The court called in the Prince of Wales as a witness. This was remarkable. A royal like him hadn’t been forced to testify in 600 years. He spoke on Sir William’s behalf, and rather than just defending him from the cheating accusation, he said that no one had gambled at all. They’d bet money, but they hadn’t gambled. “There is no harm in playing cards for money in itself,” he said. “Gambling, as I understand the word, is hateful to me.” This is unassailable logic. Gambling is bad, and the Prince liked betting, so betting can’t be gambling.
A decade later, the prince would become Edward VII, King of the United Kingdom. Sadly for Sir William, this trial was another case where the testimony of a sometime head of state was not enough to convince anyone. The court ruled against him. In addition to forgoing the compensation he’d sought, Sir William was subject to the harshest penalty available to him: social ostracization. He had to quit four different clubs.
Mr. Rogers Gave Testimony that Went to the Supreme Court
As loyal citizens of the internet, you have surely already seen a famous clip of Fred Rogers delivering testimony to the government. It was 1969, when he spoke to Congress and got them to approve funding PBS.
The man also testified in a court case that ultimately reached the Supreme Court. Fifteen years had passed since his visit to Congress, and a new technology had arrived to make TV watching easier: the VCR. In letting people copy television broadcasts, the VCR also allowed flagrant copyright infringement, argued Universal Studios. They were suing Sony and hoping to make the VCR illegal — or rather to make it into a device that played commercial tapes but couldn’t record anything. Step one was to formally declare it illegal for people to record broadcasts.
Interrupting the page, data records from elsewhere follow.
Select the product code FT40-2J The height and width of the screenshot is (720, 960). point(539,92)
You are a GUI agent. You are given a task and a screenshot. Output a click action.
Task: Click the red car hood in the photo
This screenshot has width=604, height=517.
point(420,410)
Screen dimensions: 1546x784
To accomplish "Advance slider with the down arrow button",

Sony brought in Mister Rogers to weigh in. First, he talked about how the VCR benefited families by letting them watch his show when they otherwise wouldn’t be able to. Then he said it’s good for people to have more power in this way. “Very frankly, I am opposed to people being programmed by others,” he explained, which is a startling statement from him out-of-context and pretty startling in context as well. “My whole approach in broadcasting has always been, ‘You are an important person just the way you are. You can make healthy decisions.’ ... I just feel that anything that allows a person to be more active in the control of his or her life, in a healthy way, is important.”
Universal Pictures
This testimony didn’t quite address any of the plaintiff’s points. No one was questioning whether the VCR benefited those who used it (of course it did) or benefited the world overall. The question at hand was whether recording broadcasts constituted copyright infringement and hurt broadcasters economically.
That’s why it’s so surprising that the Court cited this testimony in their decision. They ruled that if people tape shows “such as Mister Rogers' Neighborhood, and if the proprietors of those programs welcome the practice,” then those who objected to people taping their stuff were just a few whiners who could be safely dismissed.
Looking back, we can say, sure, no one should ban the VCR, but also, it’s dubious to call the perspective of Fred Rogers, a saint devoted to public service, representative of the views of broadcasters in general. Sometimes, even when courts reach decisions we like, they do so using the power of make-believe.